Page MenuHomePhabricator

Allow parallel consumption on Realtime API
Closed, ResolvedPublic13 Estimated Story Points

Description

We need to introduce partition level consumption to allow data re-users parallelized consumption of streams, that will allow more efficient scaling.

Acceptance criteria
Ability to consume and resume consumption by partition in Realtime API.

To-Do

  • Schema updates
    • date_published - equals to ROWTIME in ksqlDB
    • offset - equals to ksqlDB ROWOFFSET
    • partition - equals ROWPARTITION in ksqlDB
{
 "name": "Albert Einstein",
 ...,
 "event": {
  "identifier": "a9f6d391-c216-48d6-986b-d4763f077fbd",
  "type": "update",
  "date_created": "2021-08-31T04:51:39Z",
  "date_published": "2021-08-31T04:52:39Z",
  "offset": 223123,
  "partition": 100
 } 
}
  • query that will be supported with following arguments:
    • parts - number from 0 to 9, representing the number of parallel connections can be made per query
    • offsets - simple map that will show the latest consumed offset and map it to partition (map[int]int - where the key is partition value collected from event.partition field and the value is event.offset)
    • since - similar to offsets, but the key will be event.date_published instead
curl -X 'POST' \
  'https://realtime.enterprise.wikimedia.com/v2/articles' \
  -H 'accept: text/event-stream' \
  -H 'Content-Type: application/json' \
  -d '{
  "parts": [0, 1, 2, 3, 4, 5, 6, 7, 8, 9],
  "offsets": {
    "55": 200,
    "48": 1232
  },
  "since": {
    "55": 123123123123123,
    "88": 123123213213211
  },
  "fields": [
    "name",
    "identifier"
  ],
  "filters": [
    {
      "field": "in_language.identifier",
      "value": "en"
    }
  ]
}'

Notes

Here’s an example of the query that’s going to extract the data described above from the stream:

SELECT 
  NAME,
  ROWTIME,
  ROWPARTITION,
  ROWOFFSET
FROM rlt_articles_str
WHERE ROWPARTITION in (0, 1)
  and case
    when ROWPARTITION = 0 then ROWOFFSET >= 2135270
    else ROWOFFSET >= 2117757
  end EMIT CHANGES
LIMIT 10000;

The query described will start consuming from the offset provided in the query, also going to split the offsets by partition.

Event Timeline

Protsack.stephan created this task.
prabhat changed the task status from Open to In Progress.Jun 5 2023, 11:45 PM
prabhat moved this task from Estimated /Discussed to In Progress on the Wikimedia Enterprise board.

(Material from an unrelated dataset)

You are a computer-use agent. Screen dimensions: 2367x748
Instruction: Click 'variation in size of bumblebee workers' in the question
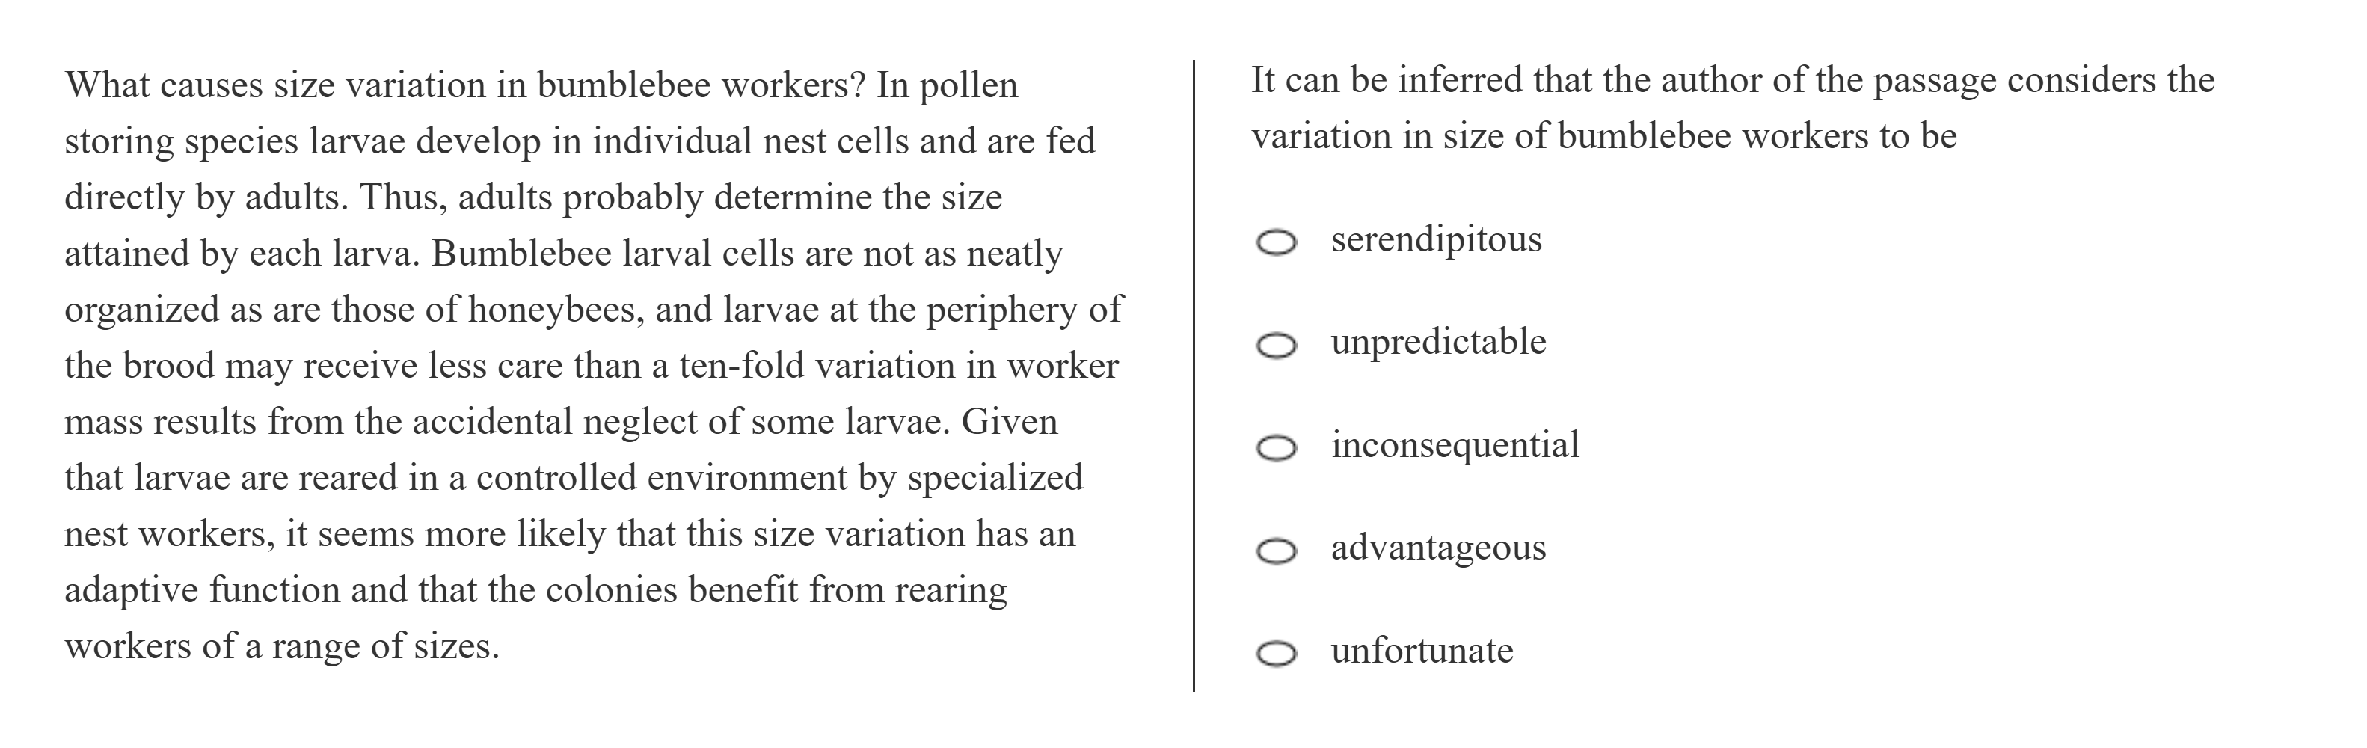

QA tests: I had "context cancelled" from some of my calls. This could be a problem on my ISP connection to the US AWS servers. It's best to re-run this QA step with someone else to see if it's a one-off on my side.

QA was done by observing the that messages received come from the correct partitions on the kafka topics in dev. When offset is chosen it was observed that no messages with offsets less than the chosen are received. offset and since_per_partition cannot both be used for the same partition. max_parts cannot be exceeded. When using since_per_partition no messages with datetime less than the one picked are received. Length of offset and since_per_partition cannot exceed the max number of partitions. When some offsets are picked for some partitions and not others, messages for the partitions without offsets are received normally. Ticket can be marked as done.

prabhat updated the task description. (Show Details)
prabhat updated the task description. (Show Details)